Mais la justice française se penchera plus tard sur des accusations de financement occulte libyen de la campagne électorale de Sarkozy, à coup de dizaines de millions de dollars.

C’est dans ce contexte que Sarkozy, qui s’assura le soutien de l’Angleterre, pour renverser Kadhafi au moment du "Printemps arabe".

Pour nombre d’experts, le chaos libyen découle de l’intervention française pour faire tomber l’ancien dirigeant du pays.

Ainsi, Jean-Marc Four, journaliste à France Inter et directeur de l'information internationale de Radio France est l’un des premiers à mettre en exergue l’ingérence de la France dans la politique libyenne. Dans sa chronique du 23 juin sur France Inter, il estime que la France n’a pas de leçon à donner à la Turquie. Ainsi, il rappelle que le chaos libyen a été déclenché par Paris en 2011 en allant bien au-delà de la résolution de l’ONU. Rappelant par la suite, les ventes d’armes françaises à la Libye par des intermédiaires, il évoque la légitimité de la Turquie qui soutient un gouvernement reconnu par l’ONU.
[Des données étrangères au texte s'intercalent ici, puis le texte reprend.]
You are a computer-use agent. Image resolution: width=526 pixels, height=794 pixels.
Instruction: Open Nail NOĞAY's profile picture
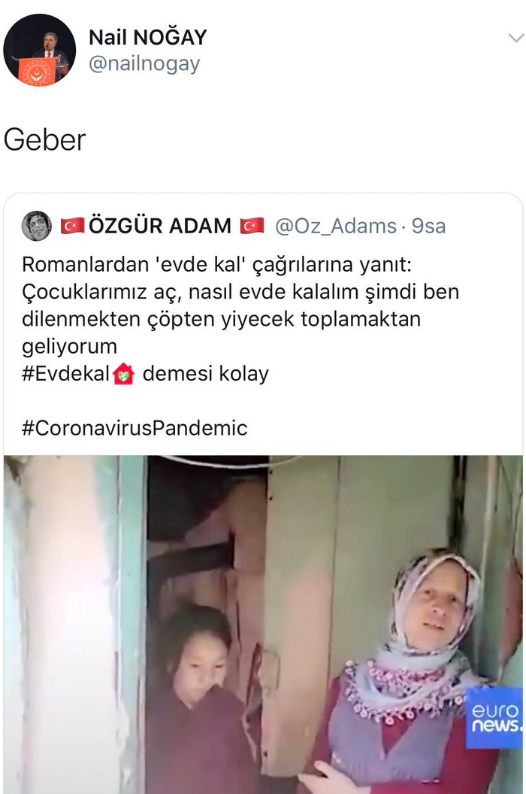pyautogui.click(x=39, y=50)
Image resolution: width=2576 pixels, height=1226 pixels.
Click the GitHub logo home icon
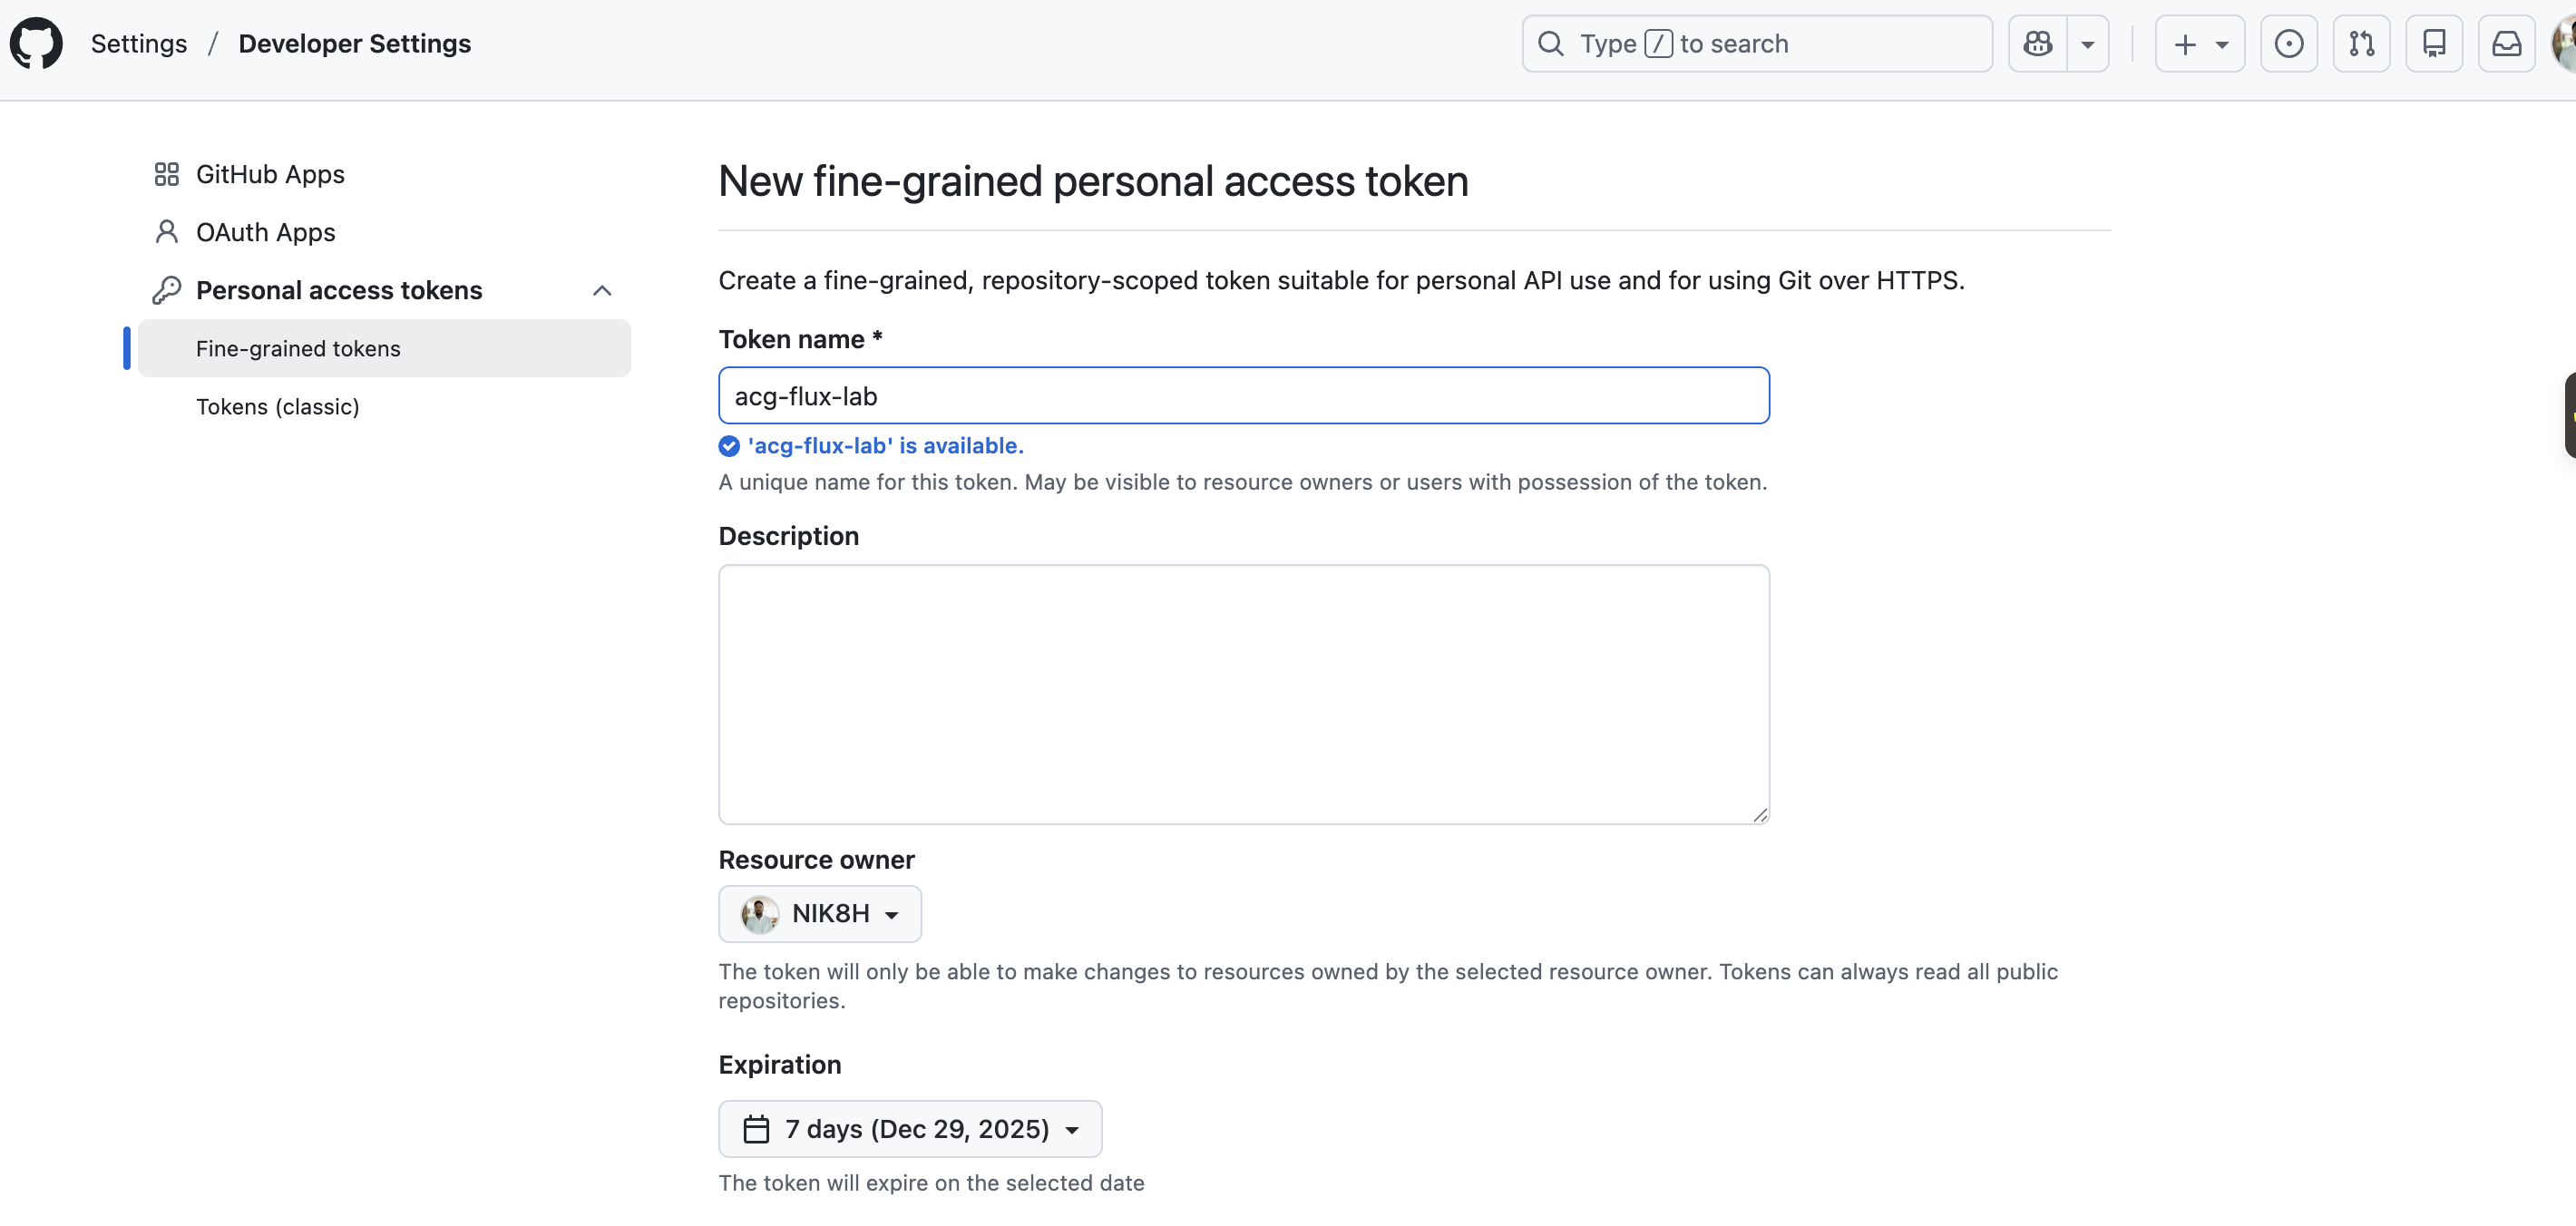tap(36, 43)
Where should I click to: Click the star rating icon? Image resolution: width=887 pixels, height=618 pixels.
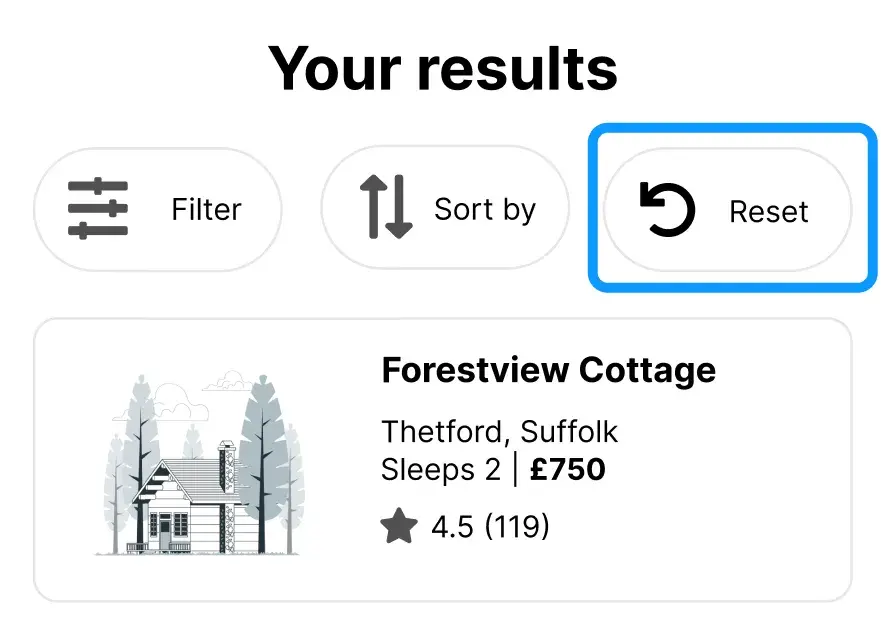click(398, 526)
Il rappelle en outre que la France s’engage aux côtés de partenaires douteux comme les Emirats Arabes Unis, l’Egypte et la Russie et accuse le pays de ne pas avoir misé "sur le bon cheval".

Enfin, il conclut en soulignant que désormais ce sont "la Turquie et la Russie qui tirent les ficelles en Libye".

Par ailleurs, publié en 2019 et passé inaperçu jusqu’à présent, "Histoire secrète de la DGSE", le livre du journaliste Jean Guisnel détaille l’intervention de la France en Libye depuis 2011 et surtout à partir de 2014 avec le rapprochement du chef de la diplomatie française Jean-Yves le Drian avec Haftar.

En 2016, un accident d’hélicoptère à Bengazi en Libye, faisant 3 morts parmi des employés de la DGSE, fait dire à Haftar : "la France a sacrifié ses enfants pour nous".

C’est cette même année que la France intensifiera son appui à Haftar, dans le cadre de la lutte contre le terrorisme.

Jean-Yves Le Drian, ministre de la Défense sous François Hollande, et ministre des Affaires étrangères actuel de Macron, fut l’initiateur de cette politique.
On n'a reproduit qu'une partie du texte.